There certainly are scars on all the trees you've posted, but since grafting involves lining up cambium (et al) layers (so that essentially there is no break), the scars that are there NEVER block those layers ...so you're not proving that scars pass nutrients.
I'm not sure I'm communicating my point well, but this is the best I can do. Regardless, thanks for your time.
I am trying my best in this post to not seem rude or impatient. But I gotta ask Wayne, do you read these posts or just skim over them and pick out the parts that interest you or disagree with?
Loook at Mark's post above which I linked from the original thread. I am in total agreement with you. I think you need to be taking up better questions with Mr. Rockwell. Mark states:
Wound callus tissue does not transfer nutrients. The rolling wounds are useless to the tree, other than to compartmentalize injury by the wire:
It is not until much later that regular cambium tissue overgrows the callus tissue--possibly decades...If you're too aggressive with this kind of thing, you will kill your tree.
First he says that callus tissue does not carry nutrients. He is right to a point becuase callus wood does not transfer nutrients, the living part does.
The way that a plant regenerates anything is thru callus tissue. The part that is living at the outer edge, ever growing during the building of that rolling wound he speaks of.
let's all use are head here for a minute and think about some of the tricks we use in bonsai and how callus tissue works and how it has to pass nutrients or a plant could never regenerate.
Think about an air layer or ground layer. When a top and bottom cut is made on a living plant, roots will not generate until callus tissue is built. No callus, no roots. when a graft is made, the first thing that generates is callus material. I have learned grafting from some of the best in California, some bonsai guru's and some generational farmers. In almost every case I am told that the first signs of a graft knitting is watching for the sizzle. The sizzle is the callus material oozing out from the graft union, almost the same type material that oozes from a cut on ones own skin. The clear serum and scab making material that begins to sizzle as a wound closes.
Cambium material is cambium material. At no time is that material ever disorganized. From the point of any wound on a tree it is ever viligent to reconnect with itself and heal. As far as killing trees with radical wire...come on this was safe as a baby in Church. What those guys did to those fruit trees in that field was damn risky, yet no pain no gain.
Lets talk about those pines for a moment. Those pines were wired with a spiral wire allowing uninerupted nutrient flow around the tree in the clean areas between the wire.
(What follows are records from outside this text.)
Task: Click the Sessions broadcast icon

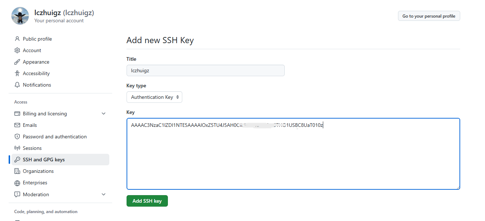Action: tap(17, 148)
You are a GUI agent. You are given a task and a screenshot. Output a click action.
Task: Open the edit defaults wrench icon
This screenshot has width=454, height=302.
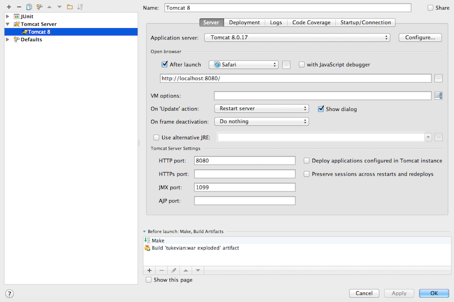point(39,7)
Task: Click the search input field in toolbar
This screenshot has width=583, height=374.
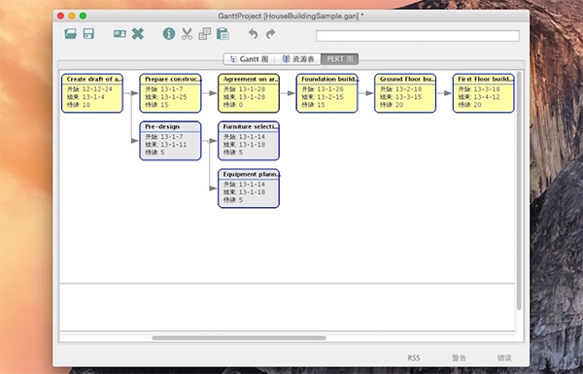Action: point(418,36)
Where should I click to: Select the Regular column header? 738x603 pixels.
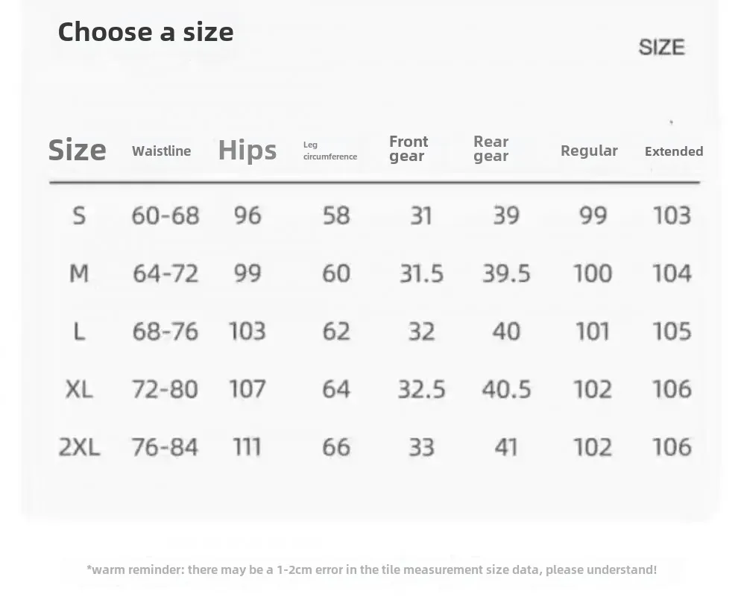tap(589, 151)
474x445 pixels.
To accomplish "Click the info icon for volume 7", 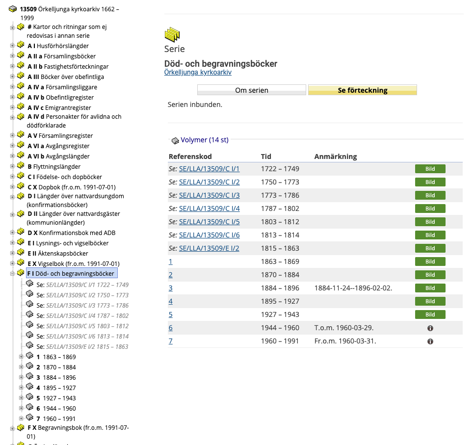I will pos(430,341).
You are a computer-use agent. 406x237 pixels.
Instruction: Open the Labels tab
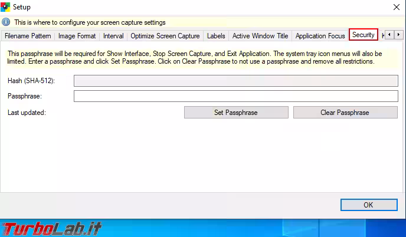[x=216, y=36]
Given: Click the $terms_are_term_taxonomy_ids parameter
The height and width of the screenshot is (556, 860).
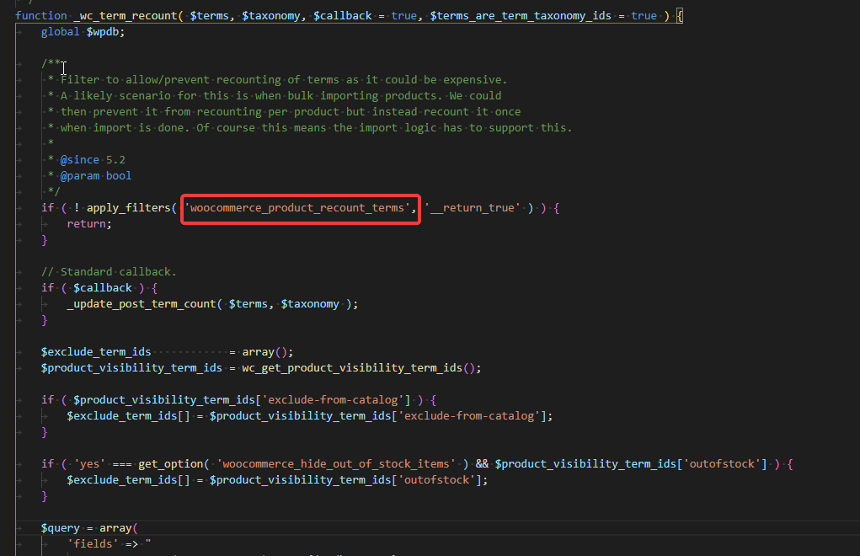Looking at the screenshot, I should 521,16.
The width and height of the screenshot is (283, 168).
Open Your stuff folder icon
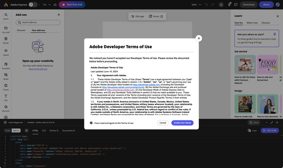point(6,28)
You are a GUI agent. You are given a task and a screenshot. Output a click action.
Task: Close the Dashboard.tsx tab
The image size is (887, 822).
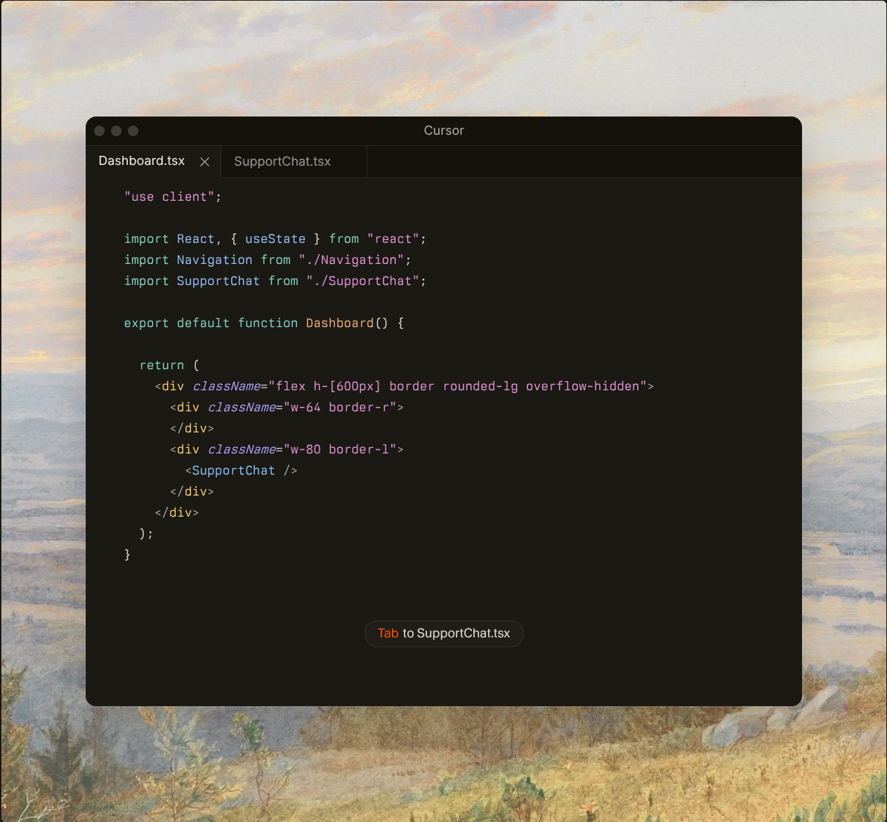pos(204,162)

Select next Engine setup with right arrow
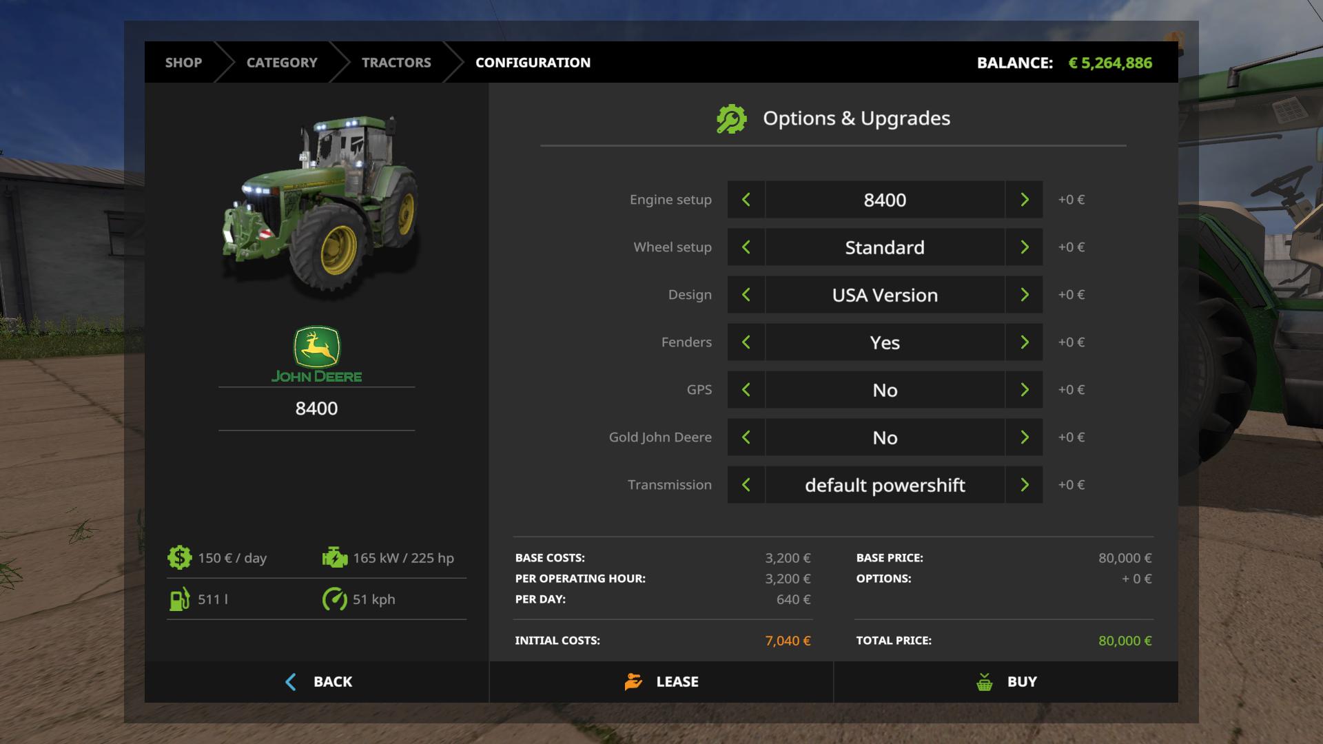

The tree began to die under the wire as it became more restricted. As the vessels between the wire became engorged and grew then swelled over the wire and eventually grafted to itself thus reconnecting the trunk skin into a new totally usefull trunk again.
As far as I can see I have no idea what the process done on on the pines has to do with nutrient flow at all except that Mark made a statement about callus tissue not conducting nutrients. So if anyone is out there in left field you might want to have Mark clarify just what the hell it was he was taking about.
I think I have validated everything I have said with plenty of photo's of trees going on growing and healing with huge masses of scar tissue like nothing is wrong.
What do you say? But first watch the video, read the posts on the original thread, then re-read these again and maybe you will catch up.